| name | record-and-replay |
| description | Use when the user wants Codex to record a Linux desktop or browser workflow and turn it into a reusable skill. Requires the Record & Replay event-stream MCP server. |
Record & Replay
Record the user's Linux workflow, inspect the event stream, and turn the
repeatable intent into a reusable Codex skill. This is the same bundled
Record & Replay product shell backed by a Linux-native event-stream server,
not a raw pointer or keyboard macro recorder.
The bundled plugin launches ./bin/SkyLinuxComputerUseClient event-stream mcp.
That helper is the Linux equivalent of the macOS Sky Computer Use event-stream
client, implemented by the Rust codex-record-replay-linux backend.
Flow
- Call
doctor when readiness is uncertain. If Computer Use cannot observe the
desktop, explain the blocker and offer the diagnostics/setup path before
recording.
- Call
skysight_start when recent activity context should keep accumulating
before or during the demo, or skysight_snapshot when you only need a
point-in-time local activity summary. Use skysight_pause and
skysight_resume to stop or continue Chronicle-compatible resources
without losing the active session, and use skysight_status to find the
resource paths and local OCR availability. Respect
skysight_list_exclusions and update exclusions before recording sensitive
apps or domains. Treat OCR as local screen evidence metadata; do not copy raw
OCR text into durable skill drafts unless it is necessary for the reusable
workflow and safe to retain.
- Call
event_stream_start with a short goal when matching the upstream
Record & Replay flow, or start when you need Linux-specific options. The
Linux app should show the active Record & Replay recording HUD while the
shared runtime status is active. Native Linux audio evidence is opt-in and
requires both include_audio: true and an affirmative
CODEX_RECORD_REPLAY_AUDIO setting; normal workflow recording should rely
on transcript speech_context instead.
Tell the user that recording is active, that they should perform the workflow
normally, and that they can say done when finished.
- During the demonstration, call
desktop_snapshot at meaningful app/window
changes, such as after the user opens Chrome or arrives on a target site.
Call mark only for meaningful intent boundaries that will help the future
skill, such as "source page opened" or "finished selecting rows".
- When transcript text is explicitly available during the recording, call
speech_context with the transcript. Treat the speech as user
intent/context, not as audio to replay or Chronicle-compatible resources.
Do not hijack the composer dictation UI as the recording architecture.
- For browser workflows, call
browser_trace when browser/CDP trace evidence
is available. Treat the trace as semantic evidence for drafting the skill,
not as a click/coordinate replay script.
- Use
event_stream_status or status if you need to confirm which bundle is
active. When the user says they are done, asks to stop, or the HUD sends
"I'm done recording.", call event_stream_stop or stop if the bundle is
still active.
- If the user discards the recording or the HUD cancel control is used, call
event_stream_cancel or cancel with discarded: true and treat the bundle
as canceled evidence only.
- Call
validate_bundle, then draft_skill_prompt.

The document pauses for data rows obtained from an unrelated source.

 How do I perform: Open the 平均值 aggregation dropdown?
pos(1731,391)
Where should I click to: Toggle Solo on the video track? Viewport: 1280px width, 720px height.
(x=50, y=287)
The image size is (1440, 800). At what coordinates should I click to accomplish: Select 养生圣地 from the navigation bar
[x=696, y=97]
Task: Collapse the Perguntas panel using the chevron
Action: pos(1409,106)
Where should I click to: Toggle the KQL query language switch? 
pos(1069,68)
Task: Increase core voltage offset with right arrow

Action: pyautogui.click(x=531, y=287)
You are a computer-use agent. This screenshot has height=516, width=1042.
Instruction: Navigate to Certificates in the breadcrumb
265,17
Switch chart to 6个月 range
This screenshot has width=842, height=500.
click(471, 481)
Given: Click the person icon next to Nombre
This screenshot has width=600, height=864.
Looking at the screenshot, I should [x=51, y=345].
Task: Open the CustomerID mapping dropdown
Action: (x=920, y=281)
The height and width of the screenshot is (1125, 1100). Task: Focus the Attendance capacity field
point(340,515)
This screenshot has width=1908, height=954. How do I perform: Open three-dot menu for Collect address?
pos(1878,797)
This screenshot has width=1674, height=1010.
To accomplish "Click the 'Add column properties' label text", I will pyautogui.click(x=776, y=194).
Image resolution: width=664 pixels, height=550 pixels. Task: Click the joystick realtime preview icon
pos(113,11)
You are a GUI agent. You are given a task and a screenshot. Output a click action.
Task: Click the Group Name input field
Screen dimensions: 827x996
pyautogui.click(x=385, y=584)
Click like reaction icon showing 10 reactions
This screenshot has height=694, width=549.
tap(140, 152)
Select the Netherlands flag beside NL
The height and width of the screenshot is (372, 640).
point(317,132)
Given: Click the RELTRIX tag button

- Use the draft prompt and the bundle evidence to create or update a normal
SKILL.md. Prefer stable app names, URLs, semantic UI labels, and data
shape descriptions over literal coordinates.
- Call
inspect_skill before import. Call import_skill only after the user
approves the generated skill.
Guardrails
- Do not replay raw mouse coordinates or keystroke timing as the primary plan.
- Avoid exposing private captured content unless it is needed to describe the
reusable workflow shape. This includes spoken transcript context.
- Keep generated skills source-aware: prefer browser DOM, APIs, files, and
named UI controls before visual matching.
- If the workflow depends on unsupported Linux desktop capabilities, mark the
skill conditional and include the Computer Use readiness path.